Hundreds of people packed the Detroit City County Building auditorium Jan. 8 for yet another Common Council hearing on proposals to take away city employees' lifetime pension benefits.

Although the ordinance affects only
political appointees, elected officials and non-union workers, many of those testifying called it a foot in the door to privatize the entire city pension plan.

Under the plan, workers, instead of receiving a full pension benefit, would be individually responsible for investing a "defined contribution" from the City. No benefits would be guaranteed.

The Common Council defeated a similar proposal in October.

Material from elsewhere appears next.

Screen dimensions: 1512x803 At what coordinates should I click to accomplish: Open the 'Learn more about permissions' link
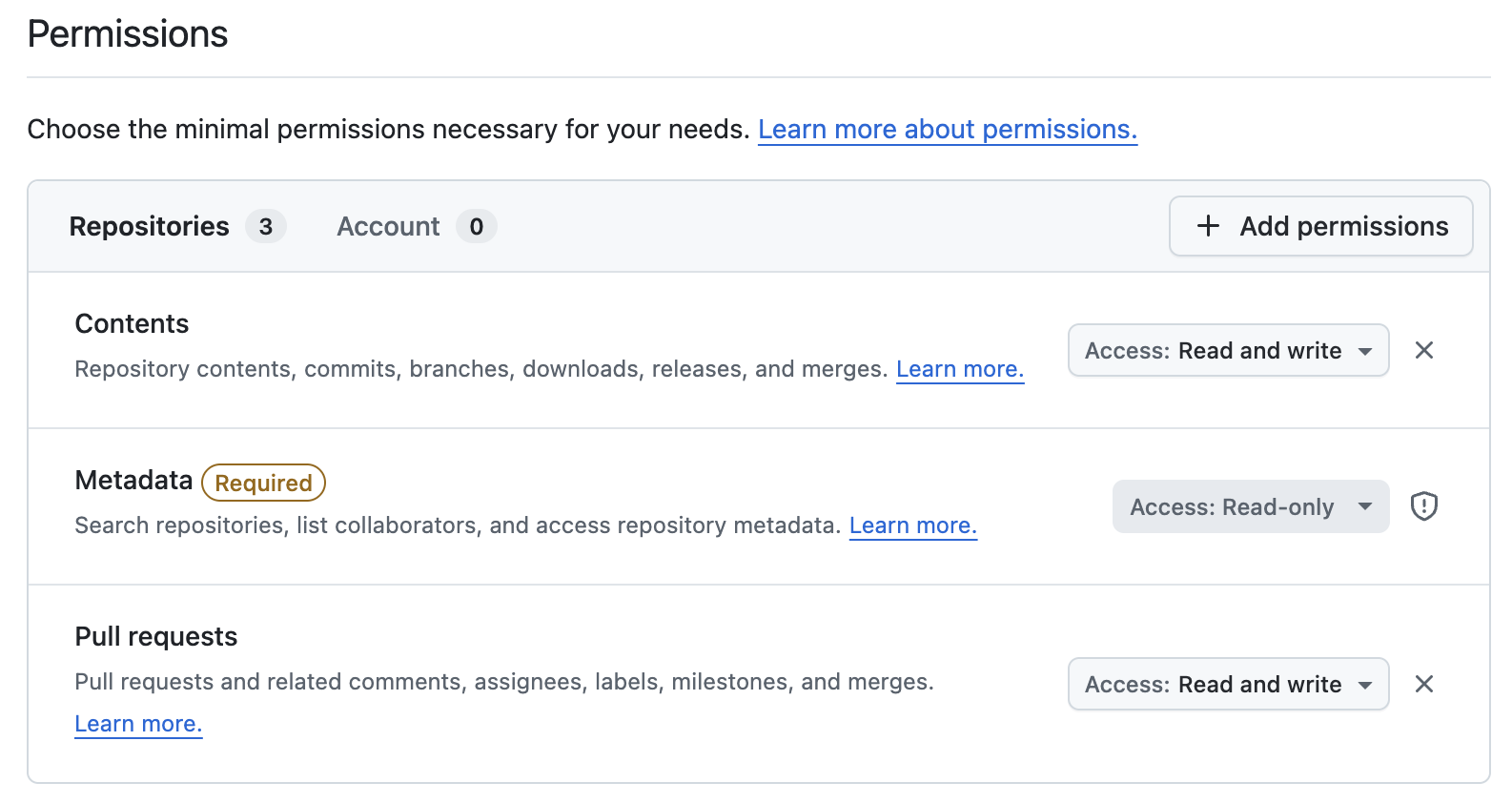(947, 129)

The administration of Mayor Dennis Archer originally wanted to privatize the entire pension system for all city workers, but the municipal unions checked that move.

In a memorandum of understanding, the city agreed not to push the issue in union negotiations until 2004. Determined to chip away at the existing pension plan, though, the administration pared down, altered, revised and resubmitted the proposal.

Scores of mayoral appointees, aides, department heads and supervisors were mobilized to speak for the new plan on city time at the hearing. Workers were not given the right to testify during work time.

But retiree after retiree defended the pension system.

This attack on pension benefits is not an isolated, local initiative. UAW Local 2334 President David Sole said that big-business pressure to get rid of defined-benefit pension plans is massive and widespread. The Wheeling-Pittsburgh steel workers recently ended a 10-month strike that focused on just this issue-the company's attempt to impose a defined-contribution system that in effect does away with guaranteed pension benefits to retirees.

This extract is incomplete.